The faint blue curve represents the continuous-time input sinusoid. The yellow markers indicate the sample values acquired at rate $f_s$. The bold trace passing through these markers shows the ideal sinc reconstruction, that is, the continuous waveform that would be produced by an ideal digital-to-analog converter operating on those samples. With the anti-alias filter disabled, an input above $f_s/2$ yields samples consistent with a lower-frequency sinusoid; the resulting reconstruction is plotted in purple and corresponds to the aliased component. With the filter enabled, the input is attenuated before sampling, the samples approach zero, and the reconstruction is correspondingly flat.
The lower panel illustrates the spectrum. The green region indicates the passband below $f_s/2$, and the red region indicates the stopband above. A blue stem marks the position of the input frequency, and a purple stem marks the location at which the alias appears within the baseband. As the input frequency exceeds $f_s/2$, the stem in the stopband produces a corresponding fold-back component within the passband.
An electrocardiogram is recorded on a baseline that is not stationary. Respiration, electrode polarisation, and patient movement each contribute slow voltage drifts whose amplitude can substantially exceed that of the QRS complex. Although the drift contains no diagnostic information, it interferes with threshold-based beat detection and may drive downstream amplifiers into saturation. A high-pass filter is therefore applied to transmit the QRS frequencies, which carry the majority of the diagnostic content, while rejecting the very low frequencies associated with the drift.
The dashed grey curve represents the slow drift component, with energy concentrated below $0.5\,\mathrm{Hz}$. The red trace shows the recorded ECG, comprising the underlying beats summed with this drift. The faint blue trace is the noise-free reference, included for comparison. The green trace is the high-pass output: as $f_c$ is increased through the drift band, the baseline progressively flattens. When $f_c$ is increased beyond the drift band, however, low-frequency components of the QRS complex are also attenuated, producing distortion of the waveform morphology.
The lower panel shows the high-pass magnitude response. The curve is the geometric complement of the low-pass response presented in section 01. Both responses arise from the same first-order pole; the numerator of the transfer function determines the filter type rather than the location of the corner frequency.
Capacitive coupling between mains wiring and the patient leads introduces a sinusoidal interference at $50\,\mathrm{Hz}$, or $60\,\mathrm{Hz}$ in some regions, into every biopotential recording.

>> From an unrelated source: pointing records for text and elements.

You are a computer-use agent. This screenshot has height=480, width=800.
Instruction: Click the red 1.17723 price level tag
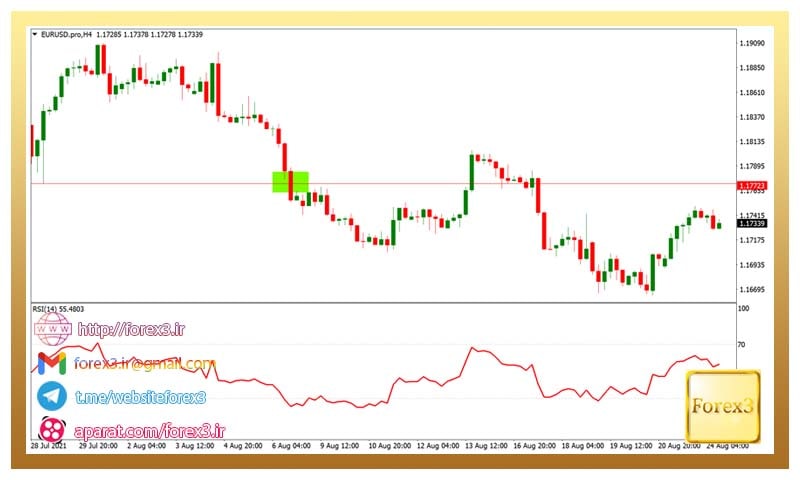[752, 186]
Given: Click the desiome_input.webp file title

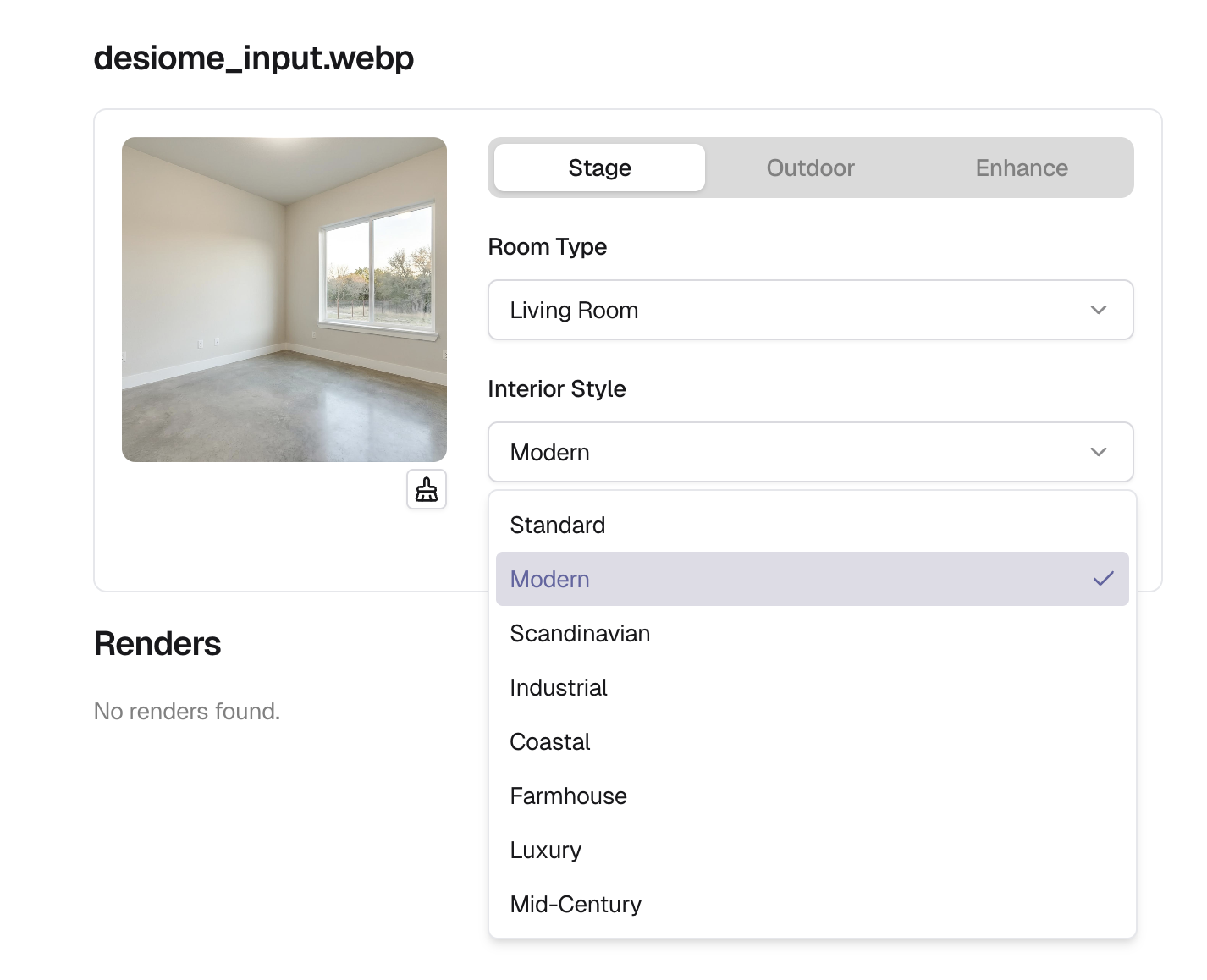Looking at the screenshot, I should pyautogui.click(x=254, y=58).
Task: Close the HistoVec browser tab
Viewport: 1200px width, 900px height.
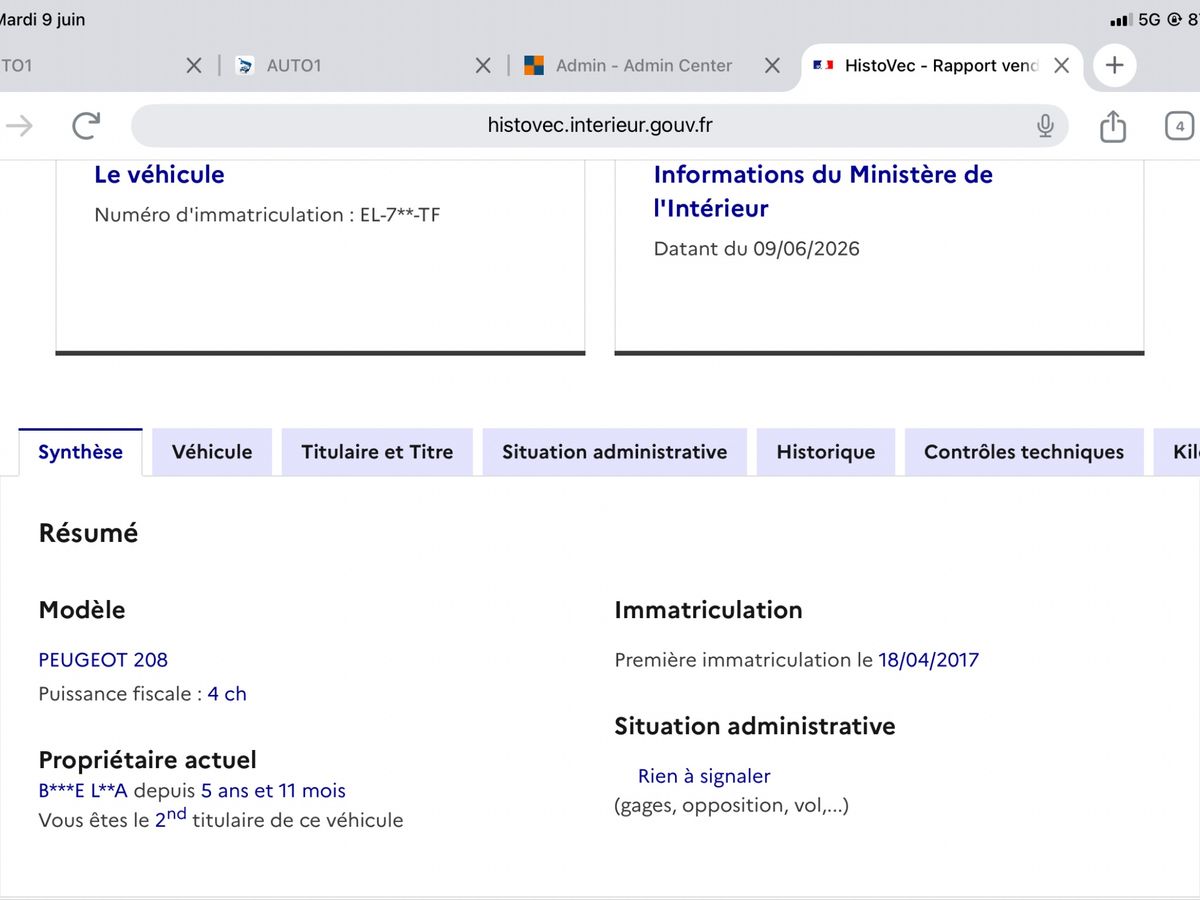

Because this interference is narrow-band and centred on a known frequency, the appropriate filter is one that attenuates only that frequency while transmitting all others. A filter exhibiting this response is termed a notch filter.
The numerator places a pair of imaginary zeros on the $j\omega$ axis at $\pm j\omega_0$, so the gain at $f_0$ is identically zero. The denominator places poles a short distance to the left of these zeros, and the quality factor $Q$ governs that distance. A larger value of $Q$ produces a narrower notch, attenuating a small band around $f_0$ while leaving adjacent frequencies essentially unaffected.
The red trace shows the contaminated ECG, comprising the clean signal summed with a $50\,\mathrm{Hz}$ sinusoid of sufficient amplitude to obscure the QRS detail. The faint blue trace is the noise-free reference. The green trace is the notch output. When $f_0$ is aligned with $50\,\mathrm{Hz}$ and $Q$ is sufficiently large, the interference is suppressed and the underlying waveform morphology is recovered. The lower panel shows the notch magnitude response: a sharp attenuation at $f_0$ and approximately unity gain elsewhere.